Sinal fechado: a final da Copa América

Sinal fechado: a final da Copa América



Brasil x Peru

Foto: NELSON ALMEIDA / AFP

No domingo, a Seleção Brasileira disputará a final da Copa América pela sexta vez em 24 anos – de 1995 para cá. Em quatro das dez edições ocorridas no período a equipe não foi finalista. Perdeu apenas uma das cinco decisões nesse recorte de tempo, justamente a que o inaugurou, em 95, quando caiu nos pênaltis diante dos anfitriões uruguaios. Ainda que seja apenas a terceira no ranking de títulos na história do torneio – os rivais Uruguai e Argentina vêm à frente -, a equipe verde-amarela tornou-se predominante no ambiente sul-americano nas últimas duas décadas. Some-se a isso o fato de ter ficado com o troféu em todas as oportunidades em que foi sede da competição (1919, 22, 49 e 89) e o status do adversário que terá no Maracanã, a seleção peruana, para se ter a dimensão do favoritismo brasileiro. Estatísticas e trajetórias não entram em campo, cada partida de futebol tem sua própria dinâmica e contextos, mas a carga histórica não pede licença nos olhares de crítica e público.

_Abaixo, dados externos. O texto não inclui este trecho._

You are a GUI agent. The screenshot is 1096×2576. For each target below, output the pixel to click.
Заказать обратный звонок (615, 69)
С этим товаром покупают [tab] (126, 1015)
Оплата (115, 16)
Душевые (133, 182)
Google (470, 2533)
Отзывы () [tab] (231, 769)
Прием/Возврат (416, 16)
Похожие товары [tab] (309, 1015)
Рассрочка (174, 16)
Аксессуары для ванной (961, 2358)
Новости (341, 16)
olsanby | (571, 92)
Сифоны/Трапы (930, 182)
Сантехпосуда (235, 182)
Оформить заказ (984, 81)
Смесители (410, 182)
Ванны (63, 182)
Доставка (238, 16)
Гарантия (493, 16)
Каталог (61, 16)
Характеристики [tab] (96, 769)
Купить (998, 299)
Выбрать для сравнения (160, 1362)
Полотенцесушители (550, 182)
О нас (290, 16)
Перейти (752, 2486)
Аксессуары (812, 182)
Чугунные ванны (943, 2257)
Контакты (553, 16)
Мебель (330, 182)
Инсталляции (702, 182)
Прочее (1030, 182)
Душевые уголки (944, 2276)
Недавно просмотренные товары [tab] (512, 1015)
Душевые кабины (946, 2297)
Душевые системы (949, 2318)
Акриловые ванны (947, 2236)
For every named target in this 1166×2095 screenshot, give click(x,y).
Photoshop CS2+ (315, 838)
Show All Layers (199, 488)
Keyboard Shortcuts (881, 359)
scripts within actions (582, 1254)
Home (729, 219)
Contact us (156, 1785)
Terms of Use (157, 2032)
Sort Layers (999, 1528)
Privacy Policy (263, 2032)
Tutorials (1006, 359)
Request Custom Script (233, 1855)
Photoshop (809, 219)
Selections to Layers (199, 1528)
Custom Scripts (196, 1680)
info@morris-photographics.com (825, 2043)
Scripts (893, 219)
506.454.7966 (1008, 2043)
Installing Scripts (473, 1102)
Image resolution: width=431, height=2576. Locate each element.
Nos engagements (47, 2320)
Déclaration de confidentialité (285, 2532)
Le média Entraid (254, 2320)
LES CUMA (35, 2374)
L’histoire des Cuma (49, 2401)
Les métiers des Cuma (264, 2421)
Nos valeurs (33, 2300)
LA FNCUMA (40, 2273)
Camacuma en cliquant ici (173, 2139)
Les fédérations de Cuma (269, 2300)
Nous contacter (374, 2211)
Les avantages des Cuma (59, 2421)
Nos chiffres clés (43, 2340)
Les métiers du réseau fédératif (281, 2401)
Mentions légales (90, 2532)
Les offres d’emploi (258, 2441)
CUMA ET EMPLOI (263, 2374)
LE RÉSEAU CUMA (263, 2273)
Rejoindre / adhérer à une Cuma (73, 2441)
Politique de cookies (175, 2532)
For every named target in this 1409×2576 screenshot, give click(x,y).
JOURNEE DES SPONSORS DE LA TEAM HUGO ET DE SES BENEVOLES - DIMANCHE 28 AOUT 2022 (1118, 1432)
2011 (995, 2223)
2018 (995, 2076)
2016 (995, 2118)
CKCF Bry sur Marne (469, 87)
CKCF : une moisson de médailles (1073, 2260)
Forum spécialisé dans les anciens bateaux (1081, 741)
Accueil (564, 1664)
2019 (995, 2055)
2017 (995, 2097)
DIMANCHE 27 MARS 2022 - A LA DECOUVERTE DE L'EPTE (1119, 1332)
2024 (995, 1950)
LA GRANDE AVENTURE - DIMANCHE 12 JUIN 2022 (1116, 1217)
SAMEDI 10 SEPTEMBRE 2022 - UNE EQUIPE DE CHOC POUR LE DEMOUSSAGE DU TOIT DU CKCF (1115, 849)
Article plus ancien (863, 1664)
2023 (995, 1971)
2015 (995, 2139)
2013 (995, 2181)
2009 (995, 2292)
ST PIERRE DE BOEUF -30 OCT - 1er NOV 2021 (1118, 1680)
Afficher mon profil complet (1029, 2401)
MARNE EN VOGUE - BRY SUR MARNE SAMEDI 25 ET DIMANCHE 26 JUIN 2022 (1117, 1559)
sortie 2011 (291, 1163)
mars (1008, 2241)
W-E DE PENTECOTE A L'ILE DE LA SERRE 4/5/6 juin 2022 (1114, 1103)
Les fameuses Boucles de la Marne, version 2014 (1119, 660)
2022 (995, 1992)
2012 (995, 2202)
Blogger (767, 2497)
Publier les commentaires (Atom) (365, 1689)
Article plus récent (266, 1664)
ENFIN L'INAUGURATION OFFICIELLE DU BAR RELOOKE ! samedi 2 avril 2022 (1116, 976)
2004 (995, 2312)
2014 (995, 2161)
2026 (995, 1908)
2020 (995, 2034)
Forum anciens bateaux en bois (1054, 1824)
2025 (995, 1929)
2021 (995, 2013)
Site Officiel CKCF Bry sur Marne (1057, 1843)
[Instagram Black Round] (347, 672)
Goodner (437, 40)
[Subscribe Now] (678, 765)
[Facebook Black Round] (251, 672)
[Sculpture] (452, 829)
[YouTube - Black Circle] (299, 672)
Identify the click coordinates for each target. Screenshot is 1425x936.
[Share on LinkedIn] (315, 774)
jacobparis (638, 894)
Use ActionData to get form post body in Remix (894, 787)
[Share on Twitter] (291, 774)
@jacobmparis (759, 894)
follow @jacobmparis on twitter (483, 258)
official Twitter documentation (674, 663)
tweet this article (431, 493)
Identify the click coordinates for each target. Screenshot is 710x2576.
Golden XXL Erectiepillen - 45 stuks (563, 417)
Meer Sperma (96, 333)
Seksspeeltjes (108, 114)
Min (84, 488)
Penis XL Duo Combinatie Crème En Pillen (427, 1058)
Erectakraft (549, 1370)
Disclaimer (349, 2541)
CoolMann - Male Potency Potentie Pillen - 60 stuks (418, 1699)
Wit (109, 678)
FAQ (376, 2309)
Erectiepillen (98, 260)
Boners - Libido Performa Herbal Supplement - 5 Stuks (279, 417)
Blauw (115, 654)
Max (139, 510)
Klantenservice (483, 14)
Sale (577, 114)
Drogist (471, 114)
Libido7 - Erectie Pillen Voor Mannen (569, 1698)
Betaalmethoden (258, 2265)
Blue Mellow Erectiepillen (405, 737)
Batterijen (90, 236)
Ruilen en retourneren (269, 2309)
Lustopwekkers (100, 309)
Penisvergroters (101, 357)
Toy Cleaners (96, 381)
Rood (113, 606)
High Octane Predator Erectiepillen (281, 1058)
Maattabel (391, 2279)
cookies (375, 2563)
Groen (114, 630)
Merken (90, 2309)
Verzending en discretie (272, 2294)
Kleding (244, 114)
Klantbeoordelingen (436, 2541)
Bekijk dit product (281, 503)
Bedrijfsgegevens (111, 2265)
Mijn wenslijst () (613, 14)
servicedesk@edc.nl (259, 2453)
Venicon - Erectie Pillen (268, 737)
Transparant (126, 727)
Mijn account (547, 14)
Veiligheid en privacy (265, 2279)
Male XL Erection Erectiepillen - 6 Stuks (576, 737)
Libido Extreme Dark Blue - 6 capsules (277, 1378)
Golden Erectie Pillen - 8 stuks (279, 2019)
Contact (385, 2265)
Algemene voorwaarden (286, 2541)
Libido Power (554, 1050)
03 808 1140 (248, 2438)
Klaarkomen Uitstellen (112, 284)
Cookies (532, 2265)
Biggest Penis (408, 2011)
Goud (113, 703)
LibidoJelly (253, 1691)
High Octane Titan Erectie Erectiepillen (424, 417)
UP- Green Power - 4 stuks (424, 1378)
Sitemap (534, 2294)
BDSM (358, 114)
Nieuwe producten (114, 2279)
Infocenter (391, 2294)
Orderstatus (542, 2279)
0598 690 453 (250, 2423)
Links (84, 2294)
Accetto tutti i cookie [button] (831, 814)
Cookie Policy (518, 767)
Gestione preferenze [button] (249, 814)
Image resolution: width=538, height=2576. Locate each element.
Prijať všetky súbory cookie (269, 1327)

Tite chegou à Copa América pressionado e com olhos rutilando pelo título. Sabe que a conquista lhe dará um respiro (breve?) para trabalhar até a Copa do Mundo de 2022. São curiosos esses descaminhos. Assumiu no meio de um ciclo, sem poder planejar muito, resgatou a autoestima da equipe em meio às eliminatórias para o Mundial da Rússia, mas viu o prestigio sofrer abalos com a eliminação para a Bélgica. Quando pôde iniciar um novo período, se vê rapidamente emparedado. É como no Sinal Fechado, canção agônica de Paulinho da Viola: “Me perdoa e pressa, é a alma dos nossos negócios”, Cada vez mais o futebol bebe na fonte do “é para ontem”.

A equipe não sofreu nenhum gol nas cinco partidas da campanha. O sistema defensivo só foi realmente testado na semifinal diante da Argentina, com os rivais finalizando mais e a trave salvando a pele brasileira em duas ocasiões. Nas outras partidas, o enredo foi quase sempre parecido, com adversários fechados, dispostos a mendigar contra-ataques. Interessante ter sido justamente o Peru o único que se dispôs a sair para o jogo e acabou sendo goleado por 5 a 0 – uma falha bisonha do goleiro Gallese, herói da classificação para a final, facilitou a tarefa da Seleção. Nos jogos contra times trancafiados é que ficou exposto o problema maior do Brasil, a extrema dificuldade de furar esses bloqueios. A impressão foi sempre a de que o ataque engessado, com Coutinho armando e três atacantes, dois deles abertos, dificultou a tarefa. Faltou mais mobilidade para ludibriar as tais linhas defensivas. Nessas partidas, houve períodos de maior dinamismo, como no segundo tempo contra a Bolívia, após abrir o placar em cobrança de pênalti, e também na etapa final contra o Paraguai, especialmente depois que o zagueiro Balbuena foi expulso. Episódios que abriram o mar. Diante da Argentina, com mais espaço, Daniel Alves, Firmino e Gabriel Jesus construíram um triunfo expressivo, pelo simbolismo da partida e a redenção dos personagens-chave.

É difícil crer que o Peru vá iniciar o jogo no Maracanã com postura similar à que iniciou na Arena Corinthians. O contexto era muito diferente, Os peruanos estavam praticamente classificados e almejavam a primeira colocação do grupo. Agora, fazem uma inesperada final, algo que o país não experimentava desde 1975. É provável que repita o modelo bem sucedido aplicado contra o Uruguai, nas quartas. Se deu certo contra um adversário que era favorito, por que não repetir diante de uma equipe também mais forte e que sofreu quando exposta a esses fatores?

O Brasil entrará em campo sabedor de que a perda do título será catastrófica. Não só pela trajetória recente no torneio e a dimensão do rival, mas também pelo ressaibo da Copa de 2014. Evitar o pior cenário será mais simples se o time for mais inventido na hora de lidar com um rival encastelado.